Si chiude con questo post la serie di post di Francesco Nigro al FOSDEM di Bruxelles.
Il FOSDEM si è concluso ed è giunto quindi il momento di fare il bilancio di questa esperienza.
L’evento è senz’altro molto interessante e lo consiglio a tutti, che siate smanettoni, sviluppatori o semplici appassionati del mondo del FLOSS. La manifestazione è nata per gli sviluppatori, ovviamente, e si è data priorità a loro per quello che riguarda il taglio degli interventi. Anche chi non scrive codice può però tornarne arricchito, è un’occasione per imparare cose nuove, informarsi sugli ultimi trend, conoscere le facce dietro ai progetti più popolari ed incontrare i protagonisti di questo mondo.
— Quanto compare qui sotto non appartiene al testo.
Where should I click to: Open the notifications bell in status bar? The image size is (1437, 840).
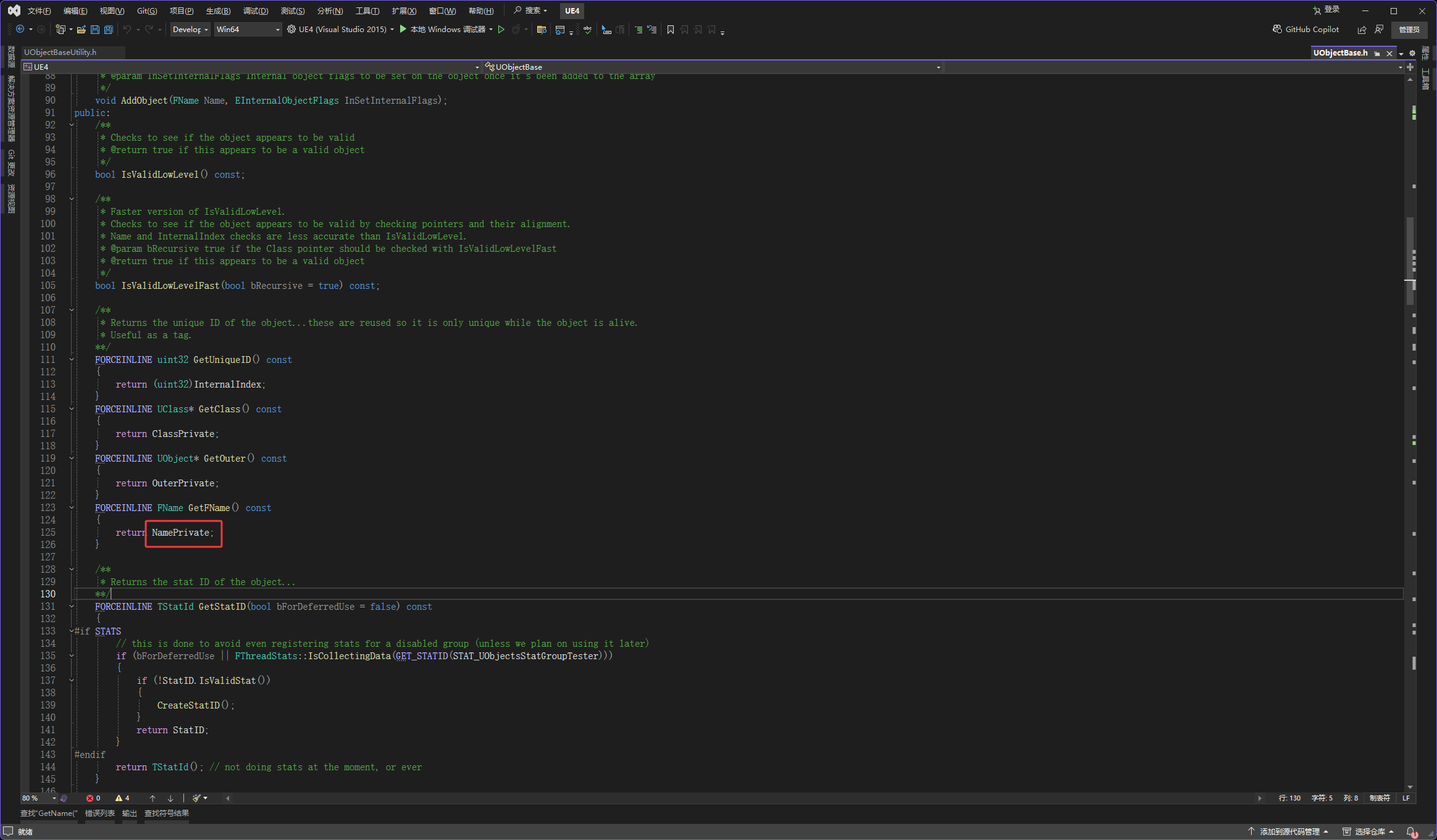point(1411,832)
Gli interventi sono stati divisi in tre “categorie”. Main track: interventi classici di circa un’ora di durata; Devrooms: varie salette dedicate ad un particolare tema con vari talk. In quella KDE si sono tenuti 8 talk su diversi progetti tra cui Amarok, QtDesigner, KDevelop ed altri. Lightning talk: una infinità di brevissimi interventi, 15/20 minuti, su un argomento specifico.
Il livello degli interventi è stato in generale molto buono anche se non sempre i relatori sono stati coinvolgenti (avete letto il mio articolo su Brooks, no?) ma questo è il rischio che c’è sempre nelle conferenze tecniche; sapere non vuol dire saper insegnare…
Il calendario è stato denso di attività, non c’è il rischio di annoiarsi, il rischio semmai è il contrario! Ci sono quasi 300 talk in due giorni ed è veramente impossibile seguire tutte le cose interesssanti. Farlo durare uno o due giorni in più non sarebbe affatto una cattiva idea.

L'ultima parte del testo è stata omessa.